Work task:
Each record below is to be output with no change at all.

[Saved data entries]
_ _ _ _ _ _ _

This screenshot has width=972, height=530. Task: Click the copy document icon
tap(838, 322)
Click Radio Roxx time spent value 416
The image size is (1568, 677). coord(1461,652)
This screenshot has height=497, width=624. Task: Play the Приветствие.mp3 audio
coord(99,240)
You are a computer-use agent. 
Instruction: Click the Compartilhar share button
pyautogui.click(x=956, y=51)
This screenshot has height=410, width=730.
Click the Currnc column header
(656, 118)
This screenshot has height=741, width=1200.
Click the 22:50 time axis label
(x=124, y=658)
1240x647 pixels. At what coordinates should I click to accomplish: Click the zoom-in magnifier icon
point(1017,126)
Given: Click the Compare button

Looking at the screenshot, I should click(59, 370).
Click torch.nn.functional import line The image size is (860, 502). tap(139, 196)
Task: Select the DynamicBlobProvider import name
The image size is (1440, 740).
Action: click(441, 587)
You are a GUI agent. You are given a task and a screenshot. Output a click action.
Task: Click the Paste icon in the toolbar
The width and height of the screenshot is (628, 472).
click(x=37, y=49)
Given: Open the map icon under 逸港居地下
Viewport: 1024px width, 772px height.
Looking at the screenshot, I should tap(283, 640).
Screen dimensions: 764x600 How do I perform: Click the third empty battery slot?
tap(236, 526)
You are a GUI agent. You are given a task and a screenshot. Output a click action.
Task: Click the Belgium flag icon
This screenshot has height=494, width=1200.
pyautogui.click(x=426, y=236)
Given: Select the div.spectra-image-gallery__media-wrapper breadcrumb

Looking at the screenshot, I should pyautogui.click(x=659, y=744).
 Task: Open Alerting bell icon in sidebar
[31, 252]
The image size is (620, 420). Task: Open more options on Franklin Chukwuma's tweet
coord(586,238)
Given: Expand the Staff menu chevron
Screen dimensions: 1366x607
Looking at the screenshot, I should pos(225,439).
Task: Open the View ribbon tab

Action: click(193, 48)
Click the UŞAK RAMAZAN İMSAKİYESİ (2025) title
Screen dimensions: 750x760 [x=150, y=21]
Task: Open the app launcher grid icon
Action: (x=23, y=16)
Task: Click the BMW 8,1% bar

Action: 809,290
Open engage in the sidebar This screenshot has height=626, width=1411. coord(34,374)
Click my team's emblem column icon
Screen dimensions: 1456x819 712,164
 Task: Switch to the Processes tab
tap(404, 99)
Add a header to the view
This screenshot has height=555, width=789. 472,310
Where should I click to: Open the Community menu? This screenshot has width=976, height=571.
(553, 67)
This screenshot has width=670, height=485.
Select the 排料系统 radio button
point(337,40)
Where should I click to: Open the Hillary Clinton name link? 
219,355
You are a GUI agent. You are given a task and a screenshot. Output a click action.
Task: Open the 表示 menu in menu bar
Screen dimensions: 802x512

_ _ _ _ _ _ _

Answer box:
This screenshot has width=972, height=530. Task: Click the copy document icon
tap(838, 322)
Click Radio Roxx time spent value 416
The image size is (1568, 677). coord(1461,652)
This screenshot has height=497, width=624. Task: Play the Приветствие.mp3 audio
coord(99,240)
You are a computer-use agent. 
Instruction: Click the Compartilhar share button
pyautogui.click(x=956, y=51)
This screenshot has height=410, width=730.
Click the Currnc column header
(656, 118)
This screenshot has height=741, width=1200.
Click the 22:50 time axis label
(x=124, y=658)
1240x647 pixels. At what coordinates should I click to accomplish: Click the zoom-in magnifier icon
point(1017,126)
Given: Click the Compare button

Looking at the screenshot, I should click(59, 370).
Click torch.nn.functional import line The image size is (860, 502). tap(139, 196)
Task: Select the DynamicBlobProvider import name
The image size is (1440, 740).
Action: click(441, 587)
You are a GUI agent. You are given a task and a screenshot. Output a click action.
Task: Click the Paste icon in the toolbar
The width and height of the screenshot is (628, 472).
click(x=37, y=49)
Given: Open the map icon under 逸港居地下
Viewport: 1024px width, 772px height.
Looking at the screenshot, I should tap(283, 640).
Screen dimensions: 764x600 How do I perform: Click the third empty battery slot?
tap(236, 526)
You are a GUI agent. You are given a task and a screenshot. Output a click action.
Task: Click the Belgium flag icon
This screenshot has height=494, width=1200.
pyautogui.click(x=426, y=236)
Given: Select the div.spectra-image-gallery__media-wrapper breadcrumb

Looking at the screenshot, I should pyautogui.click(x=659, y=744).
 Task: Open Alerting bell icon in sidebar
[31, 252]
The image size is (620, 420). Task: Open more options on Franklin Chukwuma's tweet
coord(586,238)
Given: Expand the Staff menu chevron
Screen dimensions: 1366x607
Looking at the screenshot, I should pos(225,439).
Task: Open the View ribbon tab

Action: click(193, 48)
Click the UŞAK RAMAZAN İMSAKİYESİ (2025) title
Screen dimensions: 750x760 [x=150, y=21]
Task: Open the app launcher grid icon
Action: (x=23, y=16)
Task: Click the BMW 8,1% bar

Action: 809,290
Open engage in the sidebar This screenshot has height=626, width=1411. coord(34,374)
Click my team's emblem column icon
Screen dimensions: 1456x819 712,164
 Task: Switch to the Processes tab
tap(404, 99)
Add a header to the view
This screenshot has height=555, width=789. 472,310
Where should I click to: Open the Community menu? This screenshot has width=976, height=571.
(553, 67)
This screenshot has width=670, height=485.
Select the 排料系统 radio button
point(337,40)
Where should I click to: Open the Hillary Clinton name link? 
219,355
You are a GUI agent. You are given a task and a screenshot. Output a click action.
Task: Open the 表示 menu in menu bar
Screen dimensions: 802x512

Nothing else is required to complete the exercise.